A Kia Was Stolen Even After Getting the Security Software Update — What’s Going On?

One of the persistent frustrations in the Kia and Hyundai theft wave has been the question of how effective the software remediation actually is. The manufacturers offered free software updates to affected vehicles, and many owners dutifully brought their cars in to get the fix applied. So reports of vehicles being stolen after receiving the security update create real concern about whether the patch actually closes the vulnerability or just makes the exploit slightly harder.

The software update that Kia and Hyundai distributed was designed to extend the time the horn sounds and the alarm activates when a theft is attempted, and to change the behavior of the ignition system in ways that complicate the USB-cable theft method. It doesn’t add a hardware immobilizer — which is the actual component that was missing and that most comparable vehicles have. The update is a mitigation strategy working around a hardware limitation.

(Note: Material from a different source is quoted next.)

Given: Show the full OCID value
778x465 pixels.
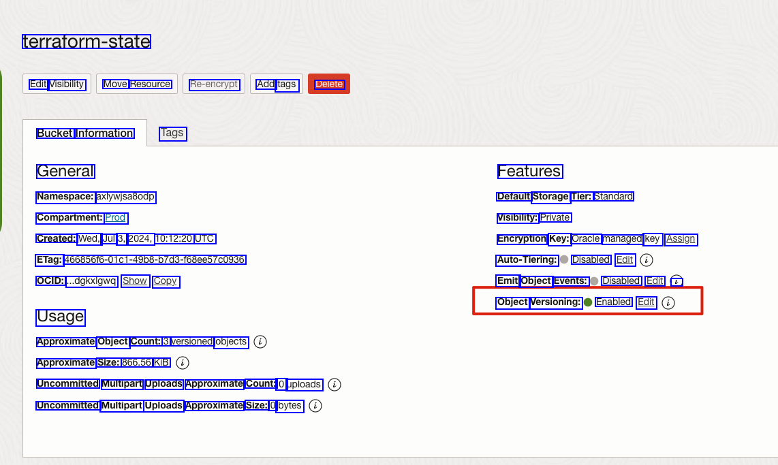Looking at the screenshot, I should click(x=135, y=281).
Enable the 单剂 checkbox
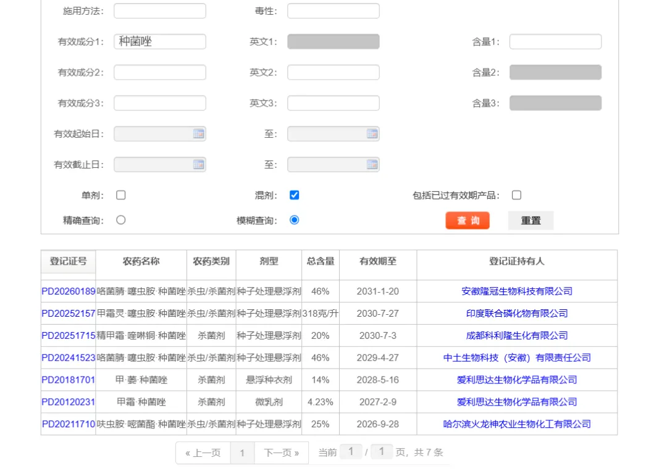Screen dimensions: 667x471 (120, 194)
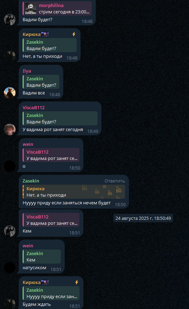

A vehicle that was stolen after receiving the update either suggests the update was bypassed by a more sophisticated theft method, that the specific vehicle model wasn’t fully covered by the update, or that the update’s effectiveness varies in ways that aren’t entirely predictable. Theft rings that have been doing this at scale for over a year have likely developed workarounds for the basic remediation, particularly if the underlying hardware vulnerability still exists.

For affected Kia and Hyundai owners, the update remains worth getting — even imperfect deterrence is better than none, and most thieves will move to an easier target if a vehicle takes longer to steal. But the software patch was always a band-aid on a hardware problem that the manufacturers should have addressed by including immobilizers in the first place. That original cost-cutting decision continues to impose costs on owners, insurers, and cities.

The lawsuits that multiple cities filed against Kia and Hyundai are proceeding through the legal system, and the outcome will help determine whether the manufacturers face meaningful financial accountability for the decision to omit standard anti-theft technology in pursuit of lower manufacturing costs. The individual theft reports that keep emerging — including this one — are the ongoing human cost of that decision.